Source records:
-- -- --

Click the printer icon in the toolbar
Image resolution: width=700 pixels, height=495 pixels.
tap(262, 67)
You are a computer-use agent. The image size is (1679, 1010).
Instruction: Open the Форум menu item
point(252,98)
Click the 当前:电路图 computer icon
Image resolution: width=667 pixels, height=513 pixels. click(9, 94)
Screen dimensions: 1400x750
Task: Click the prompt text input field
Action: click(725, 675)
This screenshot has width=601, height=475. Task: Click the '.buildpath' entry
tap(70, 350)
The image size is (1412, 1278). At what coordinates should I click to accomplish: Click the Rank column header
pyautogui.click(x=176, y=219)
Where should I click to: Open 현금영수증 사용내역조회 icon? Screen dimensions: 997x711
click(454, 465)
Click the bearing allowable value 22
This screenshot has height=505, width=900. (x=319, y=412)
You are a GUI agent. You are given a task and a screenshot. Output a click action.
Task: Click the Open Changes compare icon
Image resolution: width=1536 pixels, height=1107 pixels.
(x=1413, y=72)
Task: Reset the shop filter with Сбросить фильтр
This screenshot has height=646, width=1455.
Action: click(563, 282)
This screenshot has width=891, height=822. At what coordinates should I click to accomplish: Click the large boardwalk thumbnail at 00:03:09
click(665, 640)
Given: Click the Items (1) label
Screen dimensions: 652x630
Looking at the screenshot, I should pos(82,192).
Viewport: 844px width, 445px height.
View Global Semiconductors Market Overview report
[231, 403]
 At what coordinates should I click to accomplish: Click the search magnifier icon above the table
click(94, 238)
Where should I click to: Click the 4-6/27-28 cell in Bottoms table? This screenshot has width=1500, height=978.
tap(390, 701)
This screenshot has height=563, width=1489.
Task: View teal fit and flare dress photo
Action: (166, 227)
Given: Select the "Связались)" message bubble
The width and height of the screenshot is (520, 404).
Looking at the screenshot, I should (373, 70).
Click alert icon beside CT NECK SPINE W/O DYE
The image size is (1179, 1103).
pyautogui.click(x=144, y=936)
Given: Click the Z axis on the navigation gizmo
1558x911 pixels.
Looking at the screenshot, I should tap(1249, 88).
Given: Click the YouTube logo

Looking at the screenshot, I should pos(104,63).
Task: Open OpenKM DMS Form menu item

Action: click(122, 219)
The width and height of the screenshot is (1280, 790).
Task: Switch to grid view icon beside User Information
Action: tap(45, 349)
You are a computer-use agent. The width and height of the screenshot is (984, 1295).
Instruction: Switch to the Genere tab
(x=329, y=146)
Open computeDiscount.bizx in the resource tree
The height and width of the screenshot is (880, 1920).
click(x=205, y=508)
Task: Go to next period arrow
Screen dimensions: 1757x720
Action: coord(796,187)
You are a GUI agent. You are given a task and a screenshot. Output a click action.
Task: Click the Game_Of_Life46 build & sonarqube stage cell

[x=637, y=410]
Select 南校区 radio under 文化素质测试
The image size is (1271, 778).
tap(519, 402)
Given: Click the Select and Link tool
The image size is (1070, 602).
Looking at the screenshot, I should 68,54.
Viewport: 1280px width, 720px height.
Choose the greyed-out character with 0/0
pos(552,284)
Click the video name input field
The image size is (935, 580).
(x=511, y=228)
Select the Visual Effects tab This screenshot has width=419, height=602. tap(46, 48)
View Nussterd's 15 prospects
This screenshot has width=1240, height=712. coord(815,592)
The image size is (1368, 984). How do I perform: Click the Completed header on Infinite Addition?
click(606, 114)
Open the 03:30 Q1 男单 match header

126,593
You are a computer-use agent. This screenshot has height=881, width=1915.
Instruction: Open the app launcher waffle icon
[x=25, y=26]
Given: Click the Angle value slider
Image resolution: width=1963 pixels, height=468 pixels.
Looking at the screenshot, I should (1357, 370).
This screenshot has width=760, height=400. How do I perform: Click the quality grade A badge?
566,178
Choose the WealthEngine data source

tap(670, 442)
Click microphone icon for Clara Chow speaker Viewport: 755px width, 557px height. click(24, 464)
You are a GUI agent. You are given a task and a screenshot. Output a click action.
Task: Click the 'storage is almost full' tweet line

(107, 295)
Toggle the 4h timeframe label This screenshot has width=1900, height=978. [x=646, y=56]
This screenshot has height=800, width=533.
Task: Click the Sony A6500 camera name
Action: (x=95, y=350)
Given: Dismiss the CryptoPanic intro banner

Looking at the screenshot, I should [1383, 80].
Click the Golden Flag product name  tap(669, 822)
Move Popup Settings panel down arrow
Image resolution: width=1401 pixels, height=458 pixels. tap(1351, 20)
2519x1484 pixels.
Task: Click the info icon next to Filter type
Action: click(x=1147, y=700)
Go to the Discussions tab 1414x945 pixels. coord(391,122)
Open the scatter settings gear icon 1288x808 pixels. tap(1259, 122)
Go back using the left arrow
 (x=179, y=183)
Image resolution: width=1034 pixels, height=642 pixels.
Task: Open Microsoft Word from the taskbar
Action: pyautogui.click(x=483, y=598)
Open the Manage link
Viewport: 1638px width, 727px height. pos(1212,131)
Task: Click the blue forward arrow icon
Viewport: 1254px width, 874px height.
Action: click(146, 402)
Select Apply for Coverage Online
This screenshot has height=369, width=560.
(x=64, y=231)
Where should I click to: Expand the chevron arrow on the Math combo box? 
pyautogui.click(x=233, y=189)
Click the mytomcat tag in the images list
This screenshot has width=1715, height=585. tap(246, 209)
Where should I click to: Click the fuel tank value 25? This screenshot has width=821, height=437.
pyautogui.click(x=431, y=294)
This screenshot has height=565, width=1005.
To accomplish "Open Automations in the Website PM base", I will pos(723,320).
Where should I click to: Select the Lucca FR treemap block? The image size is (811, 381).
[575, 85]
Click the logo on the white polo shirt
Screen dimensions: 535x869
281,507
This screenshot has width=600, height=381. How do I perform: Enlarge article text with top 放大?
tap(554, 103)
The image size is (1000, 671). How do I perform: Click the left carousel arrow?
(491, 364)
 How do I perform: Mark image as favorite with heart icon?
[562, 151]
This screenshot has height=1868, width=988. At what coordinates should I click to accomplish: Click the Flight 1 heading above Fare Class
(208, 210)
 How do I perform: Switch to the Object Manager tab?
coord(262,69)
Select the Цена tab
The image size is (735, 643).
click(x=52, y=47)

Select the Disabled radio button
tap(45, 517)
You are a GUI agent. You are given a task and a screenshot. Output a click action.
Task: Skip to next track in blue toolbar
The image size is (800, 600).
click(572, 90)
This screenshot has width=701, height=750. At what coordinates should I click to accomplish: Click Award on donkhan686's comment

-- -- --

PROBLEM REQUIREMENTS:
Set down all of the data above, word for word.

YOUR SOLUTION:
Click the printer icon in the toolbar
Image resolution: width=700 pixels, height=495 pixels.
tap(262, 67)
You are a computer-use agent. The image size is (1679, 1010).
Instruction: Open the Форум menu item
point(252,98)
Click the 当前:电路图 computer icon
Image resolution: width=667 pixels, height=513 pixels. click(9, 94)
Screen dimensions: 1400x750
Task: Click the prompt text input field
Action: click(725, 675)
This screenshot has width=601, height=475. Task: Click the '.buildpath' entry
tap(70, 350)
The image size is (1412, 1278). At what coordinates should I click to accomplish: Click the Rank column header
pyautogui.click(x=176, y=219)
Where should I click to: Open 현금영수증 사용내역조회 icon? Screen dimensions: 997x711
click(454, 465)
Click the bearing allowable value 22
This screenshot has height=505, width=900. (x=319, y=412)
You are a GUI agent. You are given a task and a screenshot. Output a click action.
Task: Click the Open Changes compare icon
Image resolution: width=1536 pixels, height=1107 pixels.
(x=1413, y=72)
Task: Reset the shop filter with Сбросить фильтр
This screenshot has height=646, width=1455.
Action: click(563, 282)
This screenshot has width=891, height=822. At what coordinates should I click to accomplish: Click the large boardwalk thumbnail at 00:03:09
click(665, 640)
Given: Click the Items (1) label
Screen dimensions: 652x630
Looking at the screenshot, I should pos(82,192).
Viewport: 844px width, 445px height.
View Global Semiconductors Market Overview report
[231, 403]
 At what coordinates should I click to accomplish: Click the search magnifier icon above the table
click(94, 238)
Where should I click to: Click the 4-6/27-28 cell in Bottoms table? This screenshot has width=1500, height=978.
tap(390, 701)
This screenshot has height=563, width=1489.
Task: View teal fit and flare dress photo
Action: (166, 227)
Given: Select the "Связались)" message bubble
The width and height of the screenshot is (520, 404).
Looking at the screenshot, I should (373, 70).
Click alert icon beside CT NECK SPINE W/O DYE
The image size is (1179, 1103).
pyautogui.click(x=144, y=936)
Given: Click the Z axis on the navigation gizmo
1558x911 pixels.
Looking at the screenshot, I should tap(1249, 88).
Given: Click the YouTube logo

Looking at the screenshot, I should pos(104,63).
Task: Open OpenKM DMS Form menu item

Action: click(122, 219)
The width and height of the screenshot is (1280, 790).
Task: Switch to grid view icon beside User Information
Action: tap(45, 349)
You are a computer-use agent. The width and height of the screenshot is (984, 1295).
Instruction: Switch to the Genere tab
(x=329, y=146)
Open computeDiscount.bizx in the resource tree
The height and width of the screenshot is (880, 1920).
click(x=205, y=508)
Task: Go to next period arrow
Screen dimensions: 1757x720
Action: coord(796,187)
You are a GUI agent. You are given a task and a screenshot. Output a click action.
Task: Click the Game_Of_Life46 build & sonarqube stage cell

[x=637, y=410]
Select 南校区 radio under 文化素质测试
The image size is (1271, 778).
tap(519, 402)
Given: Click the Select and Link tool
The image size is (1070, 602).
Looking at the screenshot, I should 68,54.
Viewport: 1280px width, 720px height.
Choose the greyed-out character with 0/0
pos(552,284)
Click the video name input field
The image size is (935, 580).
(x=511, y=228)
Select the Visual Effects tab This screenshot has width=419, height=602. tap(46, 48)
View Nussterd's 15 prospects
This screenshot has width=1240, height=712. coord(815,592)
The image size is (1368, 984). How do I perform: Click the Completed header on Infinite Addition?
click(606, 114)
Open the 03:30 Q1 男单 match header

126,593
You are a computer-use agent. This screenshot has height=881, width=1915.
Instruction: Open the app launcher waffle icon
[x=25, y=26]
Given: Click the Angle value slider
Image resolution: width=1963 pixels, height=468 pixels.
Looking at the screenshot, I should (1357, 370).
This screenshot has width=760, height=400. How do I perform: Click the quality grade A badge?
566,178
Choose the WealthEngine data source

tap(670, 442)
Click microphone icon for Clara Chow speaker Viewport: 755px width, 557px height. click(24, 464)
You are a GUI agent. You are given a task and a screenshot. Output a click action.
Task: Click the 'storage is almost full' tweet line

(107, 295)
Toggle the 4h timeframe label This screenshot has width=1900, height=978. [x=646, y=56]
This screenshot has height=800, width=533.
Task: Click the Sony A6500 camera name
Action: (x=95, y=350)
Given: Dismiss the CryptoPanic intro banner

Looking at the screenshot, I should [1383, 80].
Click the Golden Flag product name  tap(669, 822)
Move Popup Settings panel down arrow
Image resolution: width=1401 pixels, height=458 pixels. tap(1351, 20)
2519x1484 pixels.
Task: Click the info icon next to Filter type
Action: click(x=1147, y=700)
Go to the Discussions tab 1414x945 pixels. coord(391,122)
Open the scatter settings gear icon 1288x808 pixels. tap(1259, 122)
Go back using the left arrow
 (x=179, y=183)
Image resolution: width=1034 pixels, height=642 pixels.
Task: Open Microsoft Word from the taskbar
Action: pyautogui.click(x=483, y=598)
Open the Manage link
Viewport: 1638px width, 727px height. pos(1212,131)
Task: Click the blue forward arrow icon
Viewport: 1254px width, 874px height.
Action: click(146, 402)
Select Apply for Coverage Online
This screenshot has height=369, width=560.
(x=64, y=231)
Where should I click to: Expand the chevron arrow on the Math combo box? 
pyautogui.click(x=233, y=189)
Click the mytomcat tag in the images list
This screenshot has width=1715, height=585. tap(246, 209)
Where should I click to: Click the fuel tank value 25? This screenshot has width=821, height=437.
pyautogui.click(x=431, y=294)
This screenshot has height=565, width=1005.
To accomplish "Open Automations in the Website PM base", I will pos(723,320).
Where should I click to: Select the Lucca FR treemap block? The image size is (811, 381).
[575, 85]
Click the logo on the white polo shirt
Screen dimensions: 535x869
281,507
This screenshot has width=600, height=381. How do I perform: Enlarge article text with top 放大?
tap(554, 103)
The image size is (1000, 671). How do I perform: Click the left carousel arrow?
(491, 364)
 How do I perform: Mark image as favorite with heart icon?
[562, 151]
This screenshot has height=1868, width=988. At what coordinates should I click to accomplish: Click the Flight 1 heading above Fare Class
(208, 210)
 How do I perform: Switch to the Object Manager tab?
coord(262,69)
Select the Цена tab
The image size is (735, 643).
click(x=52, y=47)

Select the Disabled radio button
tap(45, 517)
You are a GUI agent. You are given a task and a screenshot. Output a click action.
Task: Skip to next track in blue toolbar
The image size is (800, 600).
click(572, 90)
This screenshot has width=701, height=750. At what coordinates should I click to accomplish: Click Award on donkhan686's comment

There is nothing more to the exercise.